In a previous post, I laid some of the conceptual groundwork for authorization in the tricky world of SOA. Now, a year older and a year wiser (I hope!), I'd like to swing back around to the topic of authorization, but broaden the scope a bit - talking not just about authorization and SOA, but about authorization and the whole enterprise "ecosystem" (services, applications, user interfaces, etc.).
In this post I'd like to describe the decentralized, "every man for themselves" model of authorization that is most common in organizations, and the problems inherent. In later posts I hope to touch on some possible paths out of this chaos - the XACML standard, entitlement management, and attribute services. Here goes...
The Authorization Status Quo
In any decent-sized organization, there exists a number of different systems that a given user may interact with - think HR, CRM, financial apps, knowledge management portals, ERPs, etc.. While these systems may differ along any number number of dimensions (size, technology, hosting model, etc.), each will inevitably share the common feature of authorization - in other words, each must define some rules for determining what a user can and cannot do within.
The problem is that while each system must "do" authorization, the way in which they actually do it can differ greatly. One system may take a simple role-based approach leveraging LDAP groups, a second may use an access control list tying permissions directly to user IDs, and a third may just use some internal database connecting users to roles to permissions. Essentially, authorization in the enterprise is often a wild west - there are no laws; systems do as they do, with no connection between them in terms of either approach (RBAC, ABAC, etc.), tools (e.g. JAAS, Acegi, etc.), data store (LDAP, database, flat-file, etc.), or process (e.g. provisioning/de-provisioning requests, auditing, reporting, etc.).
And while this inconsistency can be beneficial to the extent that it allows each system to implement authorization in the way that is easiest or most effective within that context, across the organization as a whole, managing authorization separately in each system is a serious bane, incurring significant costs in terms of time, resources, and quality. These costs are most evident to the organization in the areas of administration, development, reporting, and auditing.

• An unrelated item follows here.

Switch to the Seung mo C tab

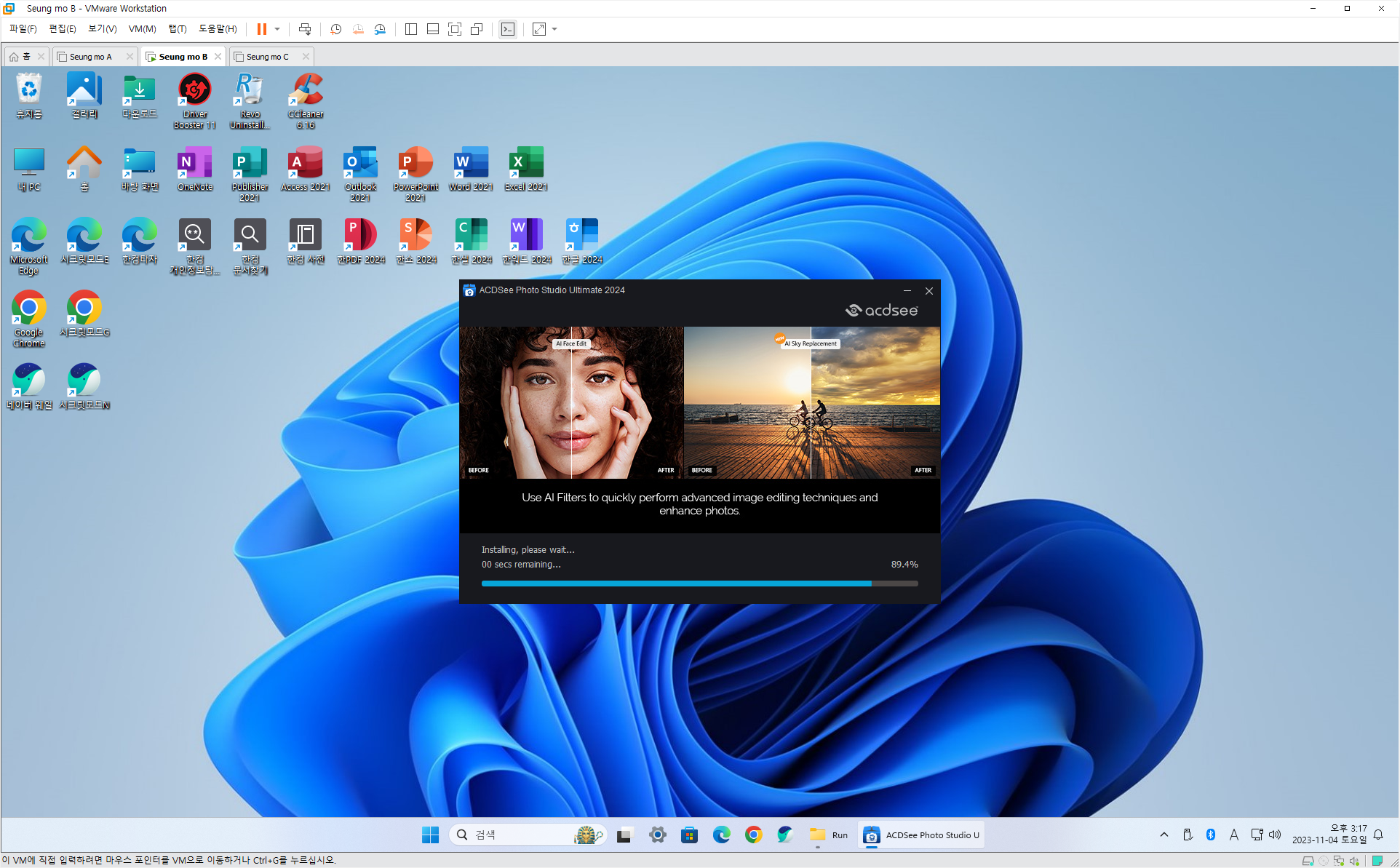tap(267, 57)
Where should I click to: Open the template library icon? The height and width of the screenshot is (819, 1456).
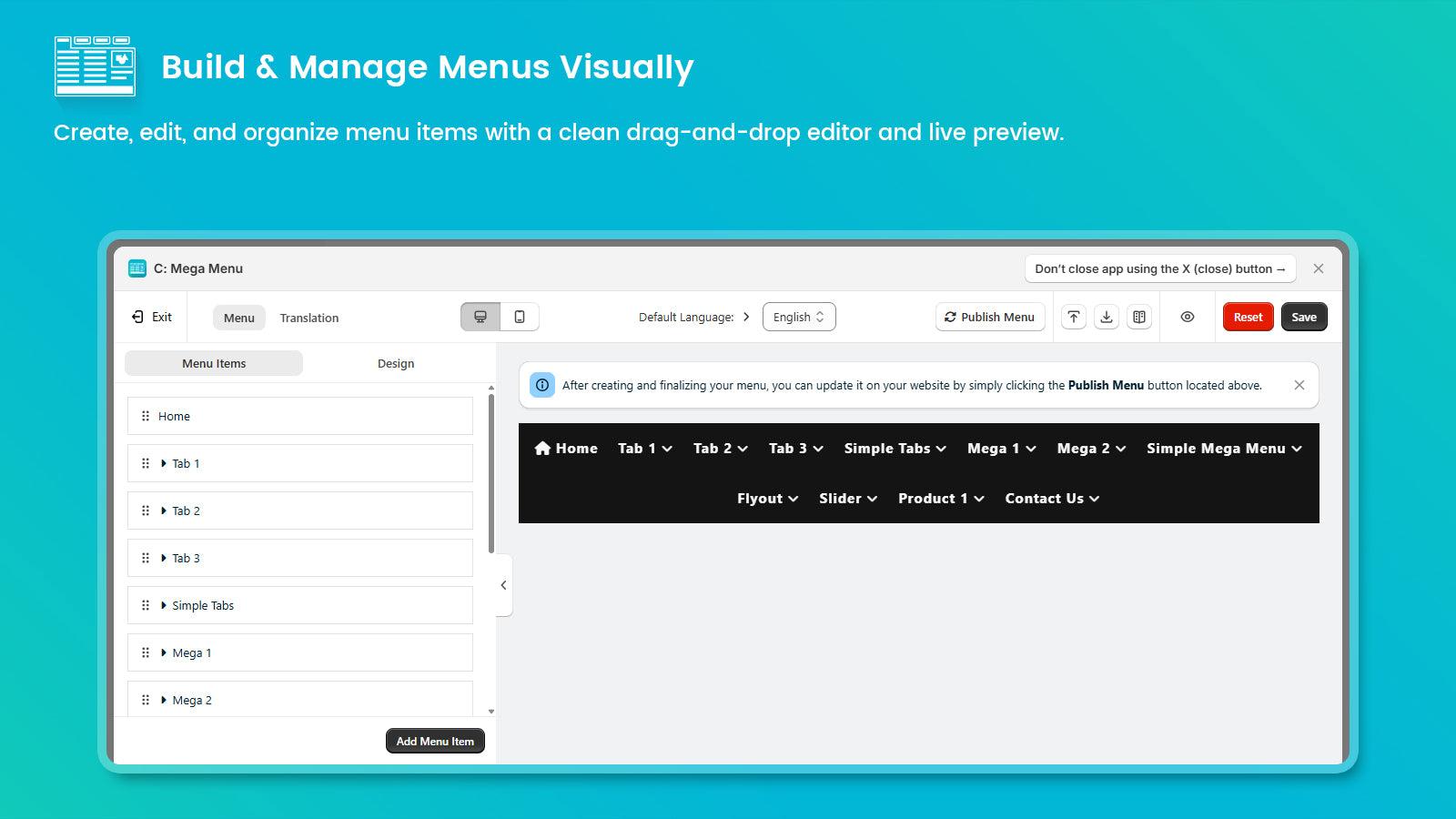tap(1139, 317)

Any system which manages authorization must provide some mechanism for allowing administrators to change access privileges for users, whether by using a nice GUI, editing a configuration file, or directly manipulating rows/columns in an underlying database. As a user's status changes (e.g. they get promoted, quit, take on new accounts, etc.), these tools must be used to re-provision permissions accordingly. Depending on the number of systems, however, this can be an extremely difficult, time intensive, and error-prone process. A simple resignation of a single employee, for example, could necessitate the re-provisioning of this user's access across dozens of different systems, executed by a handful of different administrators.
For systems developed and maintained internally, authorization, like other cross-cutting concerns (e.g. authentication, logging, etc.) should ideally be implemented using a similar set of tools and patterns in order to eliminate duplication of work, maintain quality, and enable developers to translate knowledge or skills from one system to another. Unfortunately, in larger organizations, this is often not the case: authorization is implemented differently for every application, using the approach, patterns, and tools selected by the development team, usually with no concern for commonality or re-use across the organization. Whether a new project uses Spring Security, AzMan, or some other custom solution typically depends on the whims and proclivities of the developers, and the result of reinventing the wheel like this is higher development cost, lower quality, and discrepancies in feature set and usability (e.g. fine-grained authorization may be possible in one system while another has a one-size-fits-all/none model).
A generally accepted principle of authorization is that of least privilege, giving users as little access as possible to perform their job. In complex enterprise environments, where users are in the thousands, upholding this principle is crucial both from a security perspective as well as a regulatory one. And although this seems simple in theory, in practice, when systems all have their own model for authorization, it's easier said than done. The reason is that before we can even ensure what user X should be able to do, we need to first understand what he can do now. To this end, generating a simple report detailing what permissions a user has is crucial. Unfortunately, this simple view is not trivial to produce, entailing the manual (and collaborative task) of going to each system, discovering what the user can do, and then aggregating the individual sets of permissions into one global report. In other words, there is no one report that can tell "what can Joe Smith do across the organization".
Finally, auditing is another key component of authorization, both from an administration perspective (e.g. "Joe granted permission X to Sandy on 7/20/10") and an enforcement perspective ("e.g. Joe was authorized to approve order 1234 on 8/1/10"). Unfortunately, auditing of this kind is implemented inconsistently at best or not at all at worst. Piecing together how a user's permissions changed or what a user did on any given day, across the organization, with a model of decentralized authorization, is virtually impossible, necessitating scouring through different log files, database tables, etc.
These are just a few problems of implementing authorization independently across different systems in an organization. In later posts I'd like to explain how steps can be taken to centralize some elements of authorization, to the benefit of administration, development, reporting, and auditing. As we all know, there is no silver bullet - every decision comes with a set of trade-offs, however given the status quo of decentralized authorization, it's clear we can do better!